A great tug and the sheet beneath my body lifts and I am airborne in a sling like a giant whale swinging below a helicopter. I consider what it would be like to be dropped, but then I am on a bed.

Hands, manufactured in their mothers’ bodies. They’re on my body, turning my body, flitting over my body the way my hands flit over a keypad. Another roll and I am naked, my middle-aged woman’s body, with the sags and the split-skin stretch marks.

I am growing attachments — electrodes, wires, tubes.

“Sharp pinch,” they say.

    The pinch hurts like a motherfucker. I don’t move.

They bring back the oxygen that hugs my face. I think that it will recharge me like in a video game, the little lines going up, up, up, boom! Energized.

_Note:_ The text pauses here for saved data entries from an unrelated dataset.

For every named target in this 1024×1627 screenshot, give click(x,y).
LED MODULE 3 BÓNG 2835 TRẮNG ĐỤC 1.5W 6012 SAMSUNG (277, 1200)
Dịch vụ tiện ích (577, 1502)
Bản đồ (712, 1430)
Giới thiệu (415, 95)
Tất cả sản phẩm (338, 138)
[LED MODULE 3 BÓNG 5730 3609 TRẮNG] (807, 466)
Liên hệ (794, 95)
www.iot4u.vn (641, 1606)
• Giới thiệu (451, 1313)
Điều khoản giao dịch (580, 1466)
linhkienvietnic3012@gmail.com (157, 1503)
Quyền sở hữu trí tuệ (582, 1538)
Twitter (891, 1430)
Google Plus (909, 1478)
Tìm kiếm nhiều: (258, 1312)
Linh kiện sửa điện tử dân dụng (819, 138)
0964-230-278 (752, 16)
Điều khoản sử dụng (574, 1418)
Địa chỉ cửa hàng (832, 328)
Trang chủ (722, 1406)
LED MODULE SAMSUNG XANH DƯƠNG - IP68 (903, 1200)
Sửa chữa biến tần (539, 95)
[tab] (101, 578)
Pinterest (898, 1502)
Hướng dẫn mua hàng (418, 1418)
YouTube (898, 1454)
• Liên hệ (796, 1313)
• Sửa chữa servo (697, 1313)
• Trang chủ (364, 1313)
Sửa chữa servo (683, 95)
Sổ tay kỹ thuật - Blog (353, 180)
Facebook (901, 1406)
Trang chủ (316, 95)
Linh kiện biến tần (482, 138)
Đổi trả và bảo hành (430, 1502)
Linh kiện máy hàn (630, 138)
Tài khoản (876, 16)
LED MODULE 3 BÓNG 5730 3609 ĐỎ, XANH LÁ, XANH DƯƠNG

No. I can tell the oxygen is helping me keep myself alive. But there is no relief.

Paperwork. Advance directives. Yes to intubation. No to resuscitation if I am brain dead. If I die, call my mother.

I have two IVs and still they stick me with more needles.

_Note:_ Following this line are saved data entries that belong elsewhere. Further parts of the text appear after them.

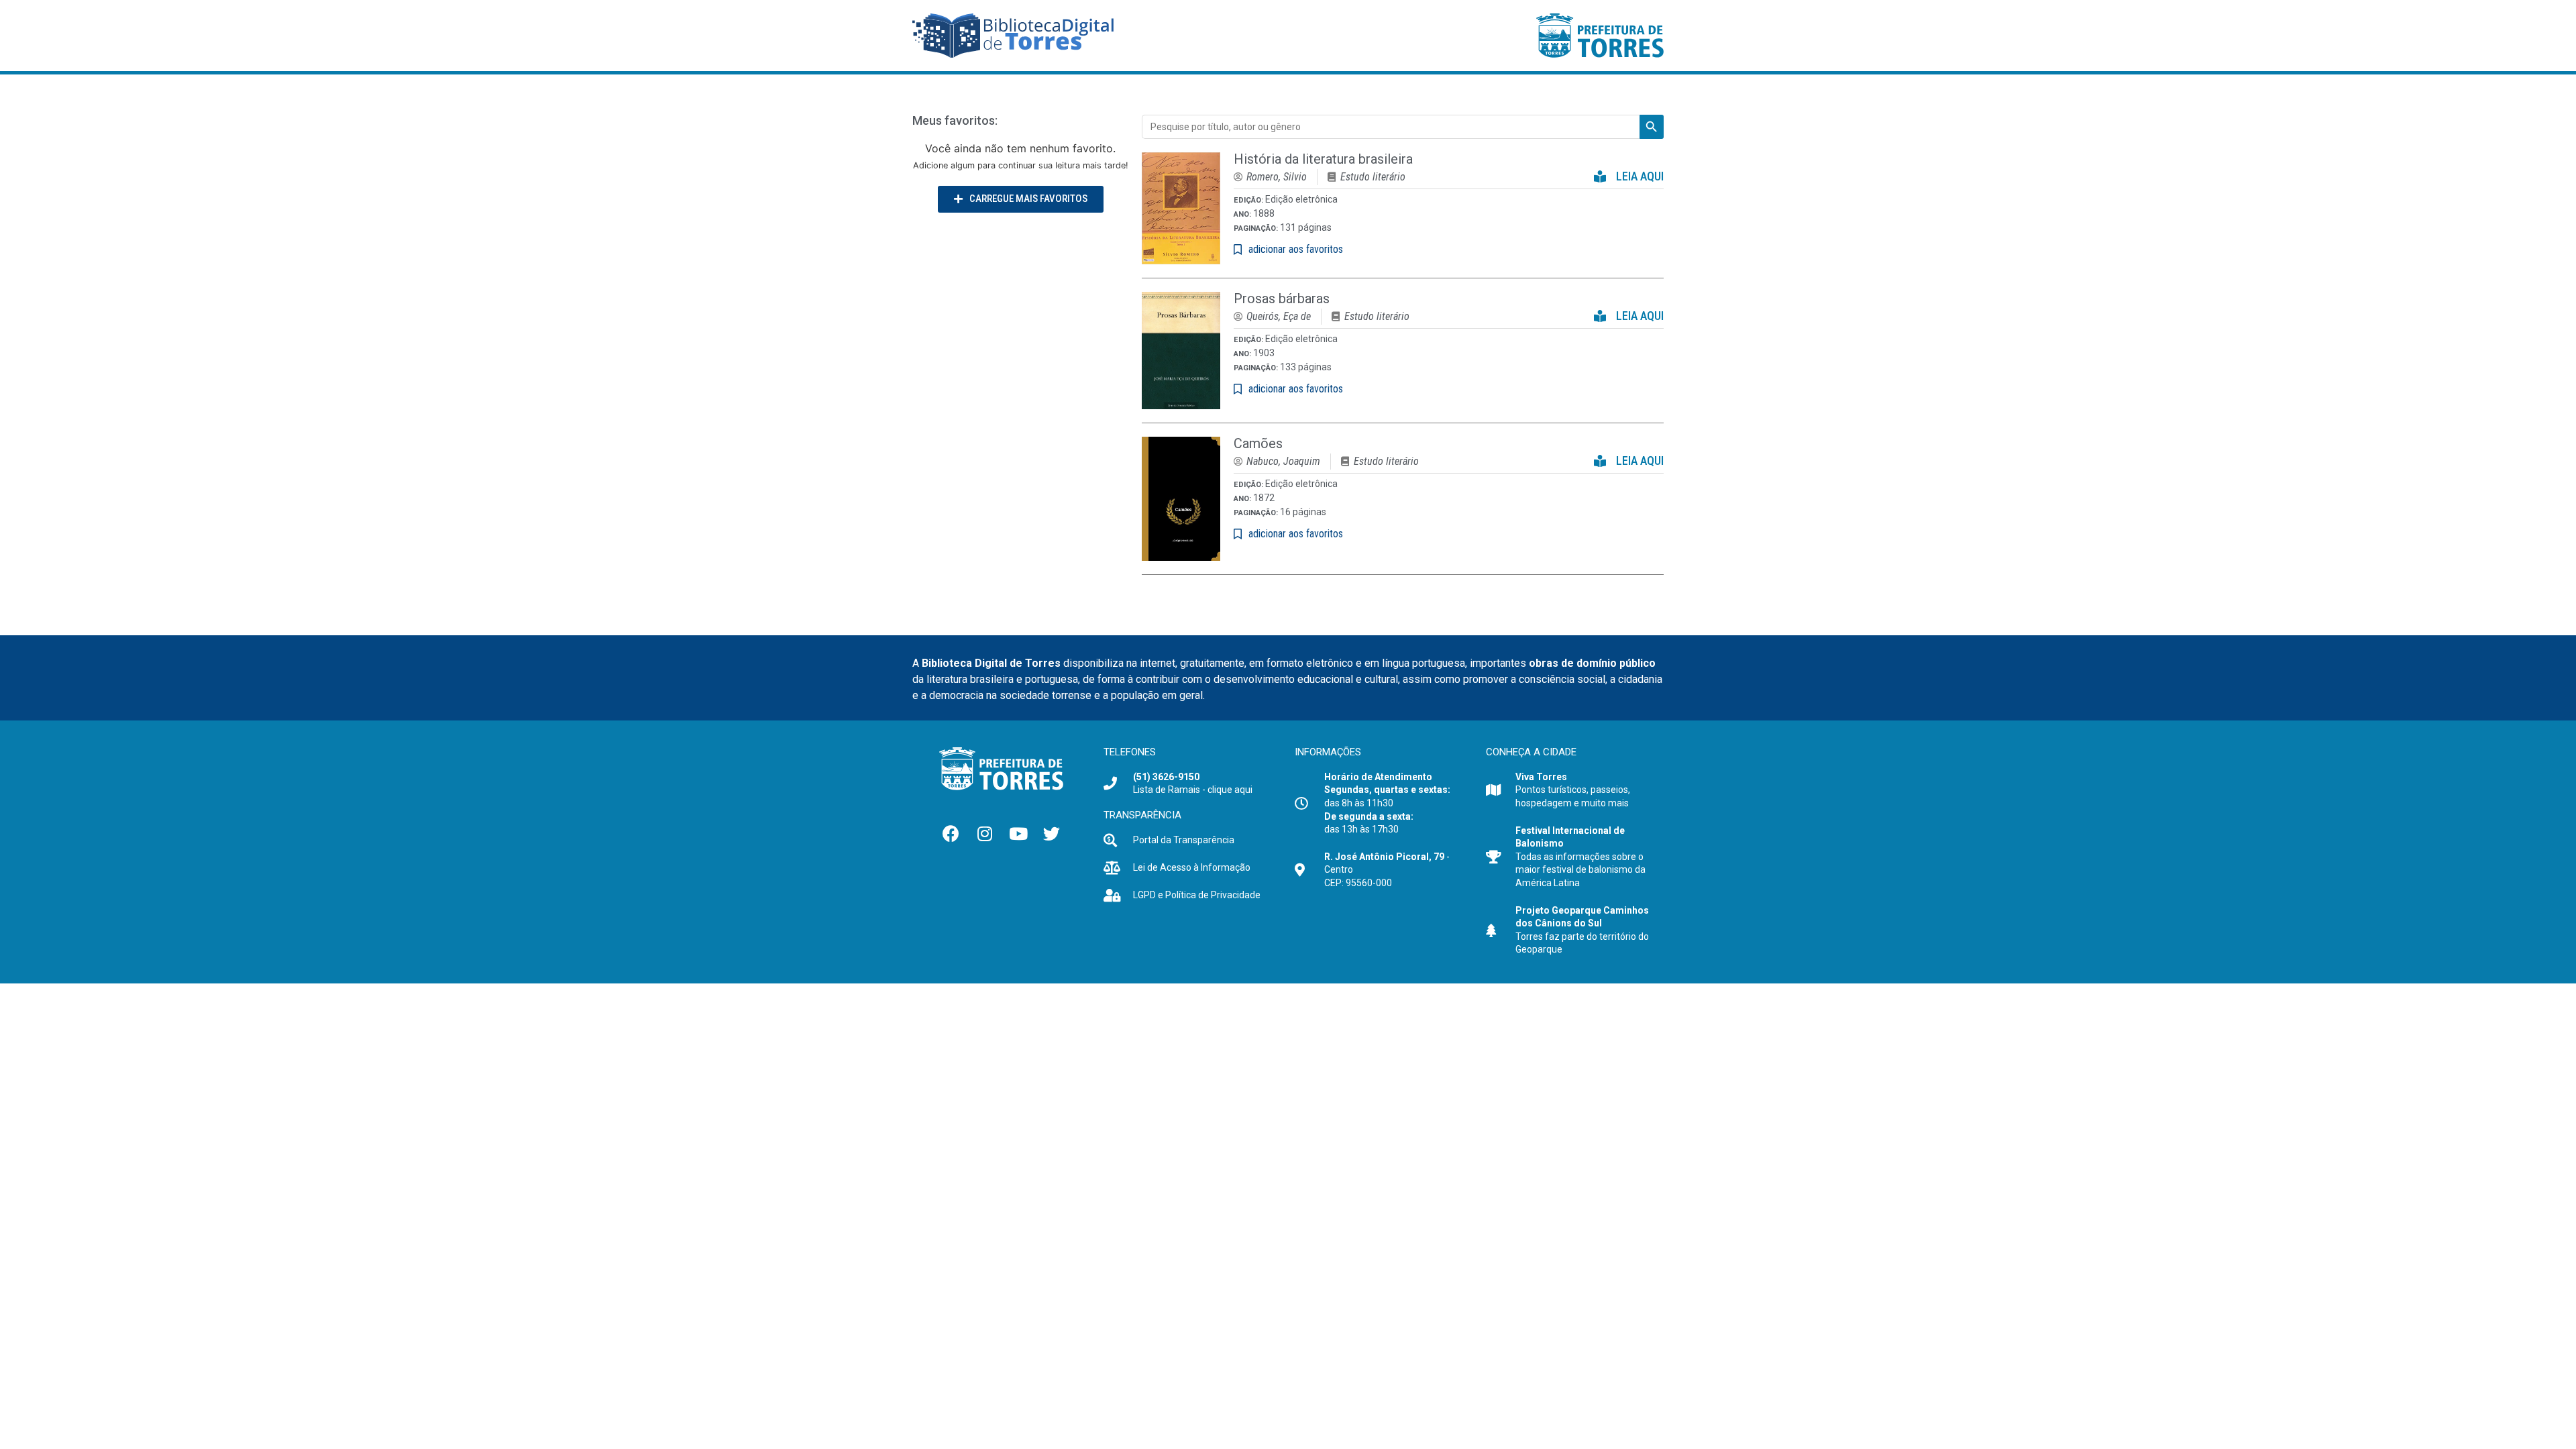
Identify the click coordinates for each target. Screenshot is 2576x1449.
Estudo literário (1372, 176)
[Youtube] (1018, 834)
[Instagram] (985, 834)
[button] (1021, 199)
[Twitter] (1052, 834)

“What is your criteria for intubation?” I say to the room.

They do not answer me.

They leave me with my weapon and my shield.

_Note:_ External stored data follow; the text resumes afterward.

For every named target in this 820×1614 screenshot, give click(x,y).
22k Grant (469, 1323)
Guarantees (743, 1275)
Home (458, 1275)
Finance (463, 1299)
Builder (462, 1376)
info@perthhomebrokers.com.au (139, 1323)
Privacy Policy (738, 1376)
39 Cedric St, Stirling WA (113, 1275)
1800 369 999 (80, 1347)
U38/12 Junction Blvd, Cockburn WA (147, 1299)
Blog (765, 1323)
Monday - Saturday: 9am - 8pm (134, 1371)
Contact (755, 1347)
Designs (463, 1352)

I am hypoxic, on the highest possible dose of oxygen. When I breathe, a thousand needles try to burst my Fibonacci blooms. For 24 hours I have been getting worse. 

I sit inside myself, at the intersection of my windpipe and the joining of my lungs. It hurts so much.

They think I am unconscious for the CT scan. I have not spoken for hours. They stick things into my IVs and into the flesh of my wrists and I become like a hand-shy puppy, flinching. I don’t know where the next shock of pain will land.

“Please walk me through what you are doing,” I ask the man, the CT-scan man who is fiddling with the back end of a needle that is snuggled into my vein like a kid in a sleeping bag.

“What do you mean?” he says.

“Tell me what you are going to do before you do it.”

He ignores me. The needle sticks keep coming and I use all the strength of my ears and my brain to predict them but I can’t.

I cry to the nurse. Please get me home to my babies, I say. I love them so much.

 

I am alone with my body in the dark, my body and me, and I think how strange it is that we have never talked. I apologize to my body. I thank my body. She has been with me all along and I never noticed her much except to yell at her for being fat. She has been running Survival Instinct as a subroutine in the background for many, many years.

If my body dies tonight, I will be sad about my book. About my cream-yellow office with the cats and the plants and the dreams.

I will be so sad for the kids, who deserve to be cared for and loved for the remaining years of their childhoods and beyond.

Maybe I will see my dad tonight.

I guess that is OK. Either I will go back to Coven House and the world I am building, or it will fade and the lines of it blur into oblivion, but I might see Dad.

I can feel my molecules.

I settle into them — hello molecules — and tell them we’ll be camping together tonight, breath by breath, sitting vigil over our very selves, pulling together to bring in the oxygen, softening together to let it out, pulling together to bring it in again.

We sit in the darkness, and the beeping and the agony; broken. And whole.